▶ [Exercise directions] Everything from the line containing "The height and width of the screenshot is (264, 561)." through the last line of the data below should be given again exactly, both end lines included and nothing more.

===== Exercise material

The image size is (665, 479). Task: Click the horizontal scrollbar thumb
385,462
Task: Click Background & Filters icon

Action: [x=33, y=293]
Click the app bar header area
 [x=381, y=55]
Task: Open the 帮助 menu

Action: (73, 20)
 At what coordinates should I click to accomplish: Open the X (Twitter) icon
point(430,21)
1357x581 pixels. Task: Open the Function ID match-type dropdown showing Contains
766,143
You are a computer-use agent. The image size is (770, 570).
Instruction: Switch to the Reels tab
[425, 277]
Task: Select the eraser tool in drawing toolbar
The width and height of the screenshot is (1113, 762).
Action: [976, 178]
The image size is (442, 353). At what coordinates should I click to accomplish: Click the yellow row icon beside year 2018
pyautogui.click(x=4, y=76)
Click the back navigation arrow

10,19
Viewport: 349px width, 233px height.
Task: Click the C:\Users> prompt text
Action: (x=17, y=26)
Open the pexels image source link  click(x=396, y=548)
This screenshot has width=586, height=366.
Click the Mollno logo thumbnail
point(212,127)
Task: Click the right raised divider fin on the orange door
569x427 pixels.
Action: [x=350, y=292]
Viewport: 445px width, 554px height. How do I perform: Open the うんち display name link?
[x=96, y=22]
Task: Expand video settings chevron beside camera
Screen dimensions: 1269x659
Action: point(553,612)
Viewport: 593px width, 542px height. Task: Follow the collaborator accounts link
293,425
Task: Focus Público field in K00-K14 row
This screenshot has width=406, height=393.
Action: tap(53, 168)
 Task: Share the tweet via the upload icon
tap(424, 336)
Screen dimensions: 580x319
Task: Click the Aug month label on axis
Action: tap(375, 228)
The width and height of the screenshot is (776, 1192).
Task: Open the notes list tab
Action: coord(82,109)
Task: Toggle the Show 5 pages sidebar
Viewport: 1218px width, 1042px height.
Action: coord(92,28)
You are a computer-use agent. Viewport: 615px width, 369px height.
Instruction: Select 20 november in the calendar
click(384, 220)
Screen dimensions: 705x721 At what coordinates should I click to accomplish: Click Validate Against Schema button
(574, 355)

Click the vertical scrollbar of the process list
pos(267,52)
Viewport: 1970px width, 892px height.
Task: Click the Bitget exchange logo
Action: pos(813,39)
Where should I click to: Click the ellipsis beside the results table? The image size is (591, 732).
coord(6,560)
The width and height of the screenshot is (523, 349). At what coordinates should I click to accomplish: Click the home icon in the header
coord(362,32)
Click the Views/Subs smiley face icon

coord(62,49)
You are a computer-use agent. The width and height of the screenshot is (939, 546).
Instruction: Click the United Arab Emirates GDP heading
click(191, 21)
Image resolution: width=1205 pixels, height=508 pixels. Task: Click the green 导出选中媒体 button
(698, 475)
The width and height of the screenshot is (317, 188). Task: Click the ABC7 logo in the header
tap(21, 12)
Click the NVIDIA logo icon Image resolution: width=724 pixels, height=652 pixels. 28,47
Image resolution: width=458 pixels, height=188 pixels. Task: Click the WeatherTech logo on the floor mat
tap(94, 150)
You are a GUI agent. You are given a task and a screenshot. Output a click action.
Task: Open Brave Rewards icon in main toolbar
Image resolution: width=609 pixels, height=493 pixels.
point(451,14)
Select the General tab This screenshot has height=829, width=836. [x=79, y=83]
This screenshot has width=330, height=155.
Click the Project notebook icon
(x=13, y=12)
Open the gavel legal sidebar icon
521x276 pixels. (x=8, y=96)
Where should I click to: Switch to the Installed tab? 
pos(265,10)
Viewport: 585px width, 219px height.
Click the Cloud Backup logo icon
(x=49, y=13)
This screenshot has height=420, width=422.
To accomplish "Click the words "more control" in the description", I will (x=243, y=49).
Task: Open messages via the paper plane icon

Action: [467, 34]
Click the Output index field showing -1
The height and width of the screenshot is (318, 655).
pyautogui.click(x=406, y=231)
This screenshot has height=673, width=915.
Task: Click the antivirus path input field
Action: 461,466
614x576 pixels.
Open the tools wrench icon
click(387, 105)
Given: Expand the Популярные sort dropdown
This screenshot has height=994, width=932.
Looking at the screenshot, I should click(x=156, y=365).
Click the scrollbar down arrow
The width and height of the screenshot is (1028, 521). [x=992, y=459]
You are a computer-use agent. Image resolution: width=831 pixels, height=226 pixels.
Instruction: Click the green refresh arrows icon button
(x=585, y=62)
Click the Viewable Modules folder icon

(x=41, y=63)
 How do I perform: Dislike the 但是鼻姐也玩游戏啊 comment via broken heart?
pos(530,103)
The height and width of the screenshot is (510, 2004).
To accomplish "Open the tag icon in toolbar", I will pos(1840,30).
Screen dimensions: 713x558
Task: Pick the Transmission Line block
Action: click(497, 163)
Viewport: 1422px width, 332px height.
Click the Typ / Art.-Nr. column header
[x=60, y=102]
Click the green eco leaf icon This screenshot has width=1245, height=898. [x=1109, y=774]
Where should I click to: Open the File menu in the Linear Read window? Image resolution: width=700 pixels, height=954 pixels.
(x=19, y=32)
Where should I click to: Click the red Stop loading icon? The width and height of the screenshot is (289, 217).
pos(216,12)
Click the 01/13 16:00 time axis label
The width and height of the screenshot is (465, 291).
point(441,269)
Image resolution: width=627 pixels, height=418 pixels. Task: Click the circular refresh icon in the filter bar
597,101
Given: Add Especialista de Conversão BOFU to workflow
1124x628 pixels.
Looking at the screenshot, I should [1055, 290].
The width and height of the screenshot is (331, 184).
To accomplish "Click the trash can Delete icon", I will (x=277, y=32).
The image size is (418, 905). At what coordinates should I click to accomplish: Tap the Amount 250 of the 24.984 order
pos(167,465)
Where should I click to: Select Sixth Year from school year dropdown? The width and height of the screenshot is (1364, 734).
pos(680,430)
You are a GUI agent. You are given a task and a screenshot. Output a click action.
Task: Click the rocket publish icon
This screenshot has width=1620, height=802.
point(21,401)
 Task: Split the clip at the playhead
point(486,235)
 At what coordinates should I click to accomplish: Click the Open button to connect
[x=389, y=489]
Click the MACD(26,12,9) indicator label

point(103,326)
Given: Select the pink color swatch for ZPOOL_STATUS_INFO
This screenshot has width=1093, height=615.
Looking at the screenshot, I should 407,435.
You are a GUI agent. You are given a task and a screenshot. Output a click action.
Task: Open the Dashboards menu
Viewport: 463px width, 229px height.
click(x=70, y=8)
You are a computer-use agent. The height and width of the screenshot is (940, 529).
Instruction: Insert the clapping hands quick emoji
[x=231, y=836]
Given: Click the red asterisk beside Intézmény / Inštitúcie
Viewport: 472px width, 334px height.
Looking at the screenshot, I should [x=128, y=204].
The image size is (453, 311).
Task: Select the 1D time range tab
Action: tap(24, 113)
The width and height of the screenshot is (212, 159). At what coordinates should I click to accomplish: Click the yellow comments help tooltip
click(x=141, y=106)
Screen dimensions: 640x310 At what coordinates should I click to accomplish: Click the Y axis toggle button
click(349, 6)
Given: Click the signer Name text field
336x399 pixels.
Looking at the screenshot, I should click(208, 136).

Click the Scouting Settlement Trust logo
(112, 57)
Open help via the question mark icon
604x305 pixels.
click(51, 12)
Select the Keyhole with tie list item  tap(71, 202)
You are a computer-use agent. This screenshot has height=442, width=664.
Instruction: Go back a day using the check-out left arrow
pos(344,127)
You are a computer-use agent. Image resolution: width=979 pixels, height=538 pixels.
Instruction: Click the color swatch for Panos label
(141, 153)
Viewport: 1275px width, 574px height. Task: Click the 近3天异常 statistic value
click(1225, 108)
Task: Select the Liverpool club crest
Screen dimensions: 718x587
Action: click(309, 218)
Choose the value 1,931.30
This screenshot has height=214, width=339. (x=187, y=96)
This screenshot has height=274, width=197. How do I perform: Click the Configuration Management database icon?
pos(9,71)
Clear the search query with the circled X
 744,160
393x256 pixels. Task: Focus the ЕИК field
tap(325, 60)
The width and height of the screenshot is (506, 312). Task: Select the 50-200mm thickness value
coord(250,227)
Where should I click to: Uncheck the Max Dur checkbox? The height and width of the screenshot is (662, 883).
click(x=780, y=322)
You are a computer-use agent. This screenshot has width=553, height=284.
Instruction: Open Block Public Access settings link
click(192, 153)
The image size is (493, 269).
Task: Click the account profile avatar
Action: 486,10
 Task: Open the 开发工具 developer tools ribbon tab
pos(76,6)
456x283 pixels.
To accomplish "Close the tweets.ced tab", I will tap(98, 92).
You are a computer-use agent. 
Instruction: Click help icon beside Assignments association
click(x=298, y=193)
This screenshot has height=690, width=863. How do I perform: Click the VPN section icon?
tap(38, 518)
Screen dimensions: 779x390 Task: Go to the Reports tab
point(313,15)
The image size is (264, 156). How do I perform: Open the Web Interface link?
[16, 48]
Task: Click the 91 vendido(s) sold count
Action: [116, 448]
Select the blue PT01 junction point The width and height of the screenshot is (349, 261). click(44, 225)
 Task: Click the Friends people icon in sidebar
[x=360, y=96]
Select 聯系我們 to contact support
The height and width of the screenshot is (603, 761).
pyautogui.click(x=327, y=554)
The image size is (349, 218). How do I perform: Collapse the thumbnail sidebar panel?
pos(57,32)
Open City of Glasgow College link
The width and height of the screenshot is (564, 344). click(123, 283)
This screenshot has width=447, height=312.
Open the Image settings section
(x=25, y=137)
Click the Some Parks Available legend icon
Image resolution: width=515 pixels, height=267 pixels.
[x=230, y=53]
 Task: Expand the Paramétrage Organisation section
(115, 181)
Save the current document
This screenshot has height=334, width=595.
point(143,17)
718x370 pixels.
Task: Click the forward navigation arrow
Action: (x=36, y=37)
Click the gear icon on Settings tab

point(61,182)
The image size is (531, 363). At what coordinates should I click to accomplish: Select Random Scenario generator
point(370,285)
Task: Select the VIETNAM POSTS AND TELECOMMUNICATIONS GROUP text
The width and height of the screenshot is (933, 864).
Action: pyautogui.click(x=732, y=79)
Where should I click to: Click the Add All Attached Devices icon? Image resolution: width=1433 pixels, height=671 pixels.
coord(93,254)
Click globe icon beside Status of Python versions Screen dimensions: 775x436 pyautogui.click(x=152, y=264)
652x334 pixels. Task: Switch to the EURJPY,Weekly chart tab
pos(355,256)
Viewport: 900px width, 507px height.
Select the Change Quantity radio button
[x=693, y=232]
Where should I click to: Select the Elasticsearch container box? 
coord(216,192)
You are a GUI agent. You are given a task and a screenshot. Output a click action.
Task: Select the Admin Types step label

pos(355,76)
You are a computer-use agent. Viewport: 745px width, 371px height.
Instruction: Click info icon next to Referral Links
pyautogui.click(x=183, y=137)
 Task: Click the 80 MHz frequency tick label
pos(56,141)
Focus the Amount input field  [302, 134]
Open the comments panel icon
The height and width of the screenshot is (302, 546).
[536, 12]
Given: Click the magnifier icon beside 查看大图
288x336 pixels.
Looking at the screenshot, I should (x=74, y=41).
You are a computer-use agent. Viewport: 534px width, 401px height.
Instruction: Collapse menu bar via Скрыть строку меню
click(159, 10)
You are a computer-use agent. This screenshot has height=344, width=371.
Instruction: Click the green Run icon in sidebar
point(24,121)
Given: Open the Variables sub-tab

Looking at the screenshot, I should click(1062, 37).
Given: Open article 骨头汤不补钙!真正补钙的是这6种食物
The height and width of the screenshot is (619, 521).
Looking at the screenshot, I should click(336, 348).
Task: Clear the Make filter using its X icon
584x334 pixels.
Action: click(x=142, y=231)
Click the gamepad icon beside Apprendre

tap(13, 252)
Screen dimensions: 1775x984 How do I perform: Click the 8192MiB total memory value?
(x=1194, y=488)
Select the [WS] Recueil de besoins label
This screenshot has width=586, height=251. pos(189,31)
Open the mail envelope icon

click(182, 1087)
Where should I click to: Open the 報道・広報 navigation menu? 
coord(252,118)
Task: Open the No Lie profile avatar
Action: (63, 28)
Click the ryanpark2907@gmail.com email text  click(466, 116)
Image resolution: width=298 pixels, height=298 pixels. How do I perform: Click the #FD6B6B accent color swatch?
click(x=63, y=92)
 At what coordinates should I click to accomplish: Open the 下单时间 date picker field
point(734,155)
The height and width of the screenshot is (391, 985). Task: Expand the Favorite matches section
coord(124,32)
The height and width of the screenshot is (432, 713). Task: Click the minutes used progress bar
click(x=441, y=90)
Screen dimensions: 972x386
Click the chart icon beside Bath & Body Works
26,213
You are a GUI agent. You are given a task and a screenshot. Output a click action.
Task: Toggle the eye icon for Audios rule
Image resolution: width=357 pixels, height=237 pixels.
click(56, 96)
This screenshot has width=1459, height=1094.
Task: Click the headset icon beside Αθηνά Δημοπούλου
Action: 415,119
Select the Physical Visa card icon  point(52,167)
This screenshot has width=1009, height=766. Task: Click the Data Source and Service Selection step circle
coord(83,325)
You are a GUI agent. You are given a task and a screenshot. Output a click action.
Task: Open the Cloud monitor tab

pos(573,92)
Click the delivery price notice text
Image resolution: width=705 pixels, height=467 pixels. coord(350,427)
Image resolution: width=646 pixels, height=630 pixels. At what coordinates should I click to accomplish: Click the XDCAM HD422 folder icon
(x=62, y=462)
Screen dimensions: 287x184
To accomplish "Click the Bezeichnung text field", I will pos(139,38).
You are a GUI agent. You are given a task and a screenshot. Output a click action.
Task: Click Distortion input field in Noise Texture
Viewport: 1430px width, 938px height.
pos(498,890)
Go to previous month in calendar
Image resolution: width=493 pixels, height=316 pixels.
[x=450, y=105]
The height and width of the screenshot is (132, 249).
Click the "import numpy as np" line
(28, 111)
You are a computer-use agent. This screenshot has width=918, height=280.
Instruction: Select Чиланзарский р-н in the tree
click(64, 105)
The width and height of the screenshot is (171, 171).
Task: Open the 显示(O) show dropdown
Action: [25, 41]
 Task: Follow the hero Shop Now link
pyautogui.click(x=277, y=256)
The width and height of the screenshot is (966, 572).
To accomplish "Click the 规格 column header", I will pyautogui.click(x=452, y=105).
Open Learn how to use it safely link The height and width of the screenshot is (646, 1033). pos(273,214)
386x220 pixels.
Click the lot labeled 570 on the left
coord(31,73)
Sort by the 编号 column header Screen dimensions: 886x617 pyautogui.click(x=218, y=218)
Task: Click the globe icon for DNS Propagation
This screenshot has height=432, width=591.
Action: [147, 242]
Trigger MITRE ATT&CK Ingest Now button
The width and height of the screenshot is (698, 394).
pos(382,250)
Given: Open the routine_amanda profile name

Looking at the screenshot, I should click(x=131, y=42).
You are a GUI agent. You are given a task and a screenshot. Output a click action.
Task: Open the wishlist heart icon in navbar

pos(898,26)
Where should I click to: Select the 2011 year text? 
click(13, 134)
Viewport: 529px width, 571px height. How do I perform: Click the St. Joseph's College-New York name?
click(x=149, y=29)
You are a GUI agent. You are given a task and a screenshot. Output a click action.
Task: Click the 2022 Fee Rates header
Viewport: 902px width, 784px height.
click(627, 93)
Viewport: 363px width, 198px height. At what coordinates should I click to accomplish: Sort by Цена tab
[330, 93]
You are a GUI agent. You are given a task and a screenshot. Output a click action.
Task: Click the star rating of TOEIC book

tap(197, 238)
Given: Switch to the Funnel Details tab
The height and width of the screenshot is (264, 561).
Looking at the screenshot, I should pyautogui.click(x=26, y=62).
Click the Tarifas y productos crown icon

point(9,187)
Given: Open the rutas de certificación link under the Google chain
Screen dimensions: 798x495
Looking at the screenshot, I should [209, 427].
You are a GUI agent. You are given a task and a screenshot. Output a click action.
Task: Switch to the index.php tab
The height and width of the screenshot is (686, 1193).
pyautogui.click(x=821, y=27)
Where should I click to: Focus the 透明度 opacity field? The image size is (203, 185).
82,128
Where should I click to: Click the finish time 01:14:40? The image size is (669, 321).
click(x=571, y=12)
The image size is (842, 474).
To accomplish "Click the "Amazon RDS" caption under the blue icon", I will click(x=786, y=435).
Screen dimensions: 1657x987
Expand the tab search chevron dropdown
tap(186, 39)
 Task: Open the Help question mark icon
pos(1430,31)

==========

▶ [Answer to the problem]
The height and width of the screenshot is (264, 561).
Looking at the screenshot, I should pyautogui.click(x=26, y=62).
Click the Tarifas y productos crown icon

point(9,187)
Given: Open the rutas de certificación link under the Google chain
Screen dimensions: 798x495
Looking at the screenshot, I should [209, 427].
You are a GUI agent. You are given a task and a screenshot. Output a click action.
Task: Switch to the index.php tab
The height and width of the screenshot is (686, 1193).
pyautogui.click(x=821, y=27)
Where should I click to: Focus the 透明度 opacity field? The image size is (203, 185).
82,128
Where should I click to: Click the finish time 01:14:40? The image size is (669, 321).
click(x=571, y=12)
The image size is (842, 474).
To accomplish "Click the "Amazon RDS" caption under the blue icon", I will click(x=786, y=435).
Screen dimensions: 1657x987
Expand the tab search chevron dropdown
tap(186, 39)
 Task: Open the Help question mark icon
pos(1430,31)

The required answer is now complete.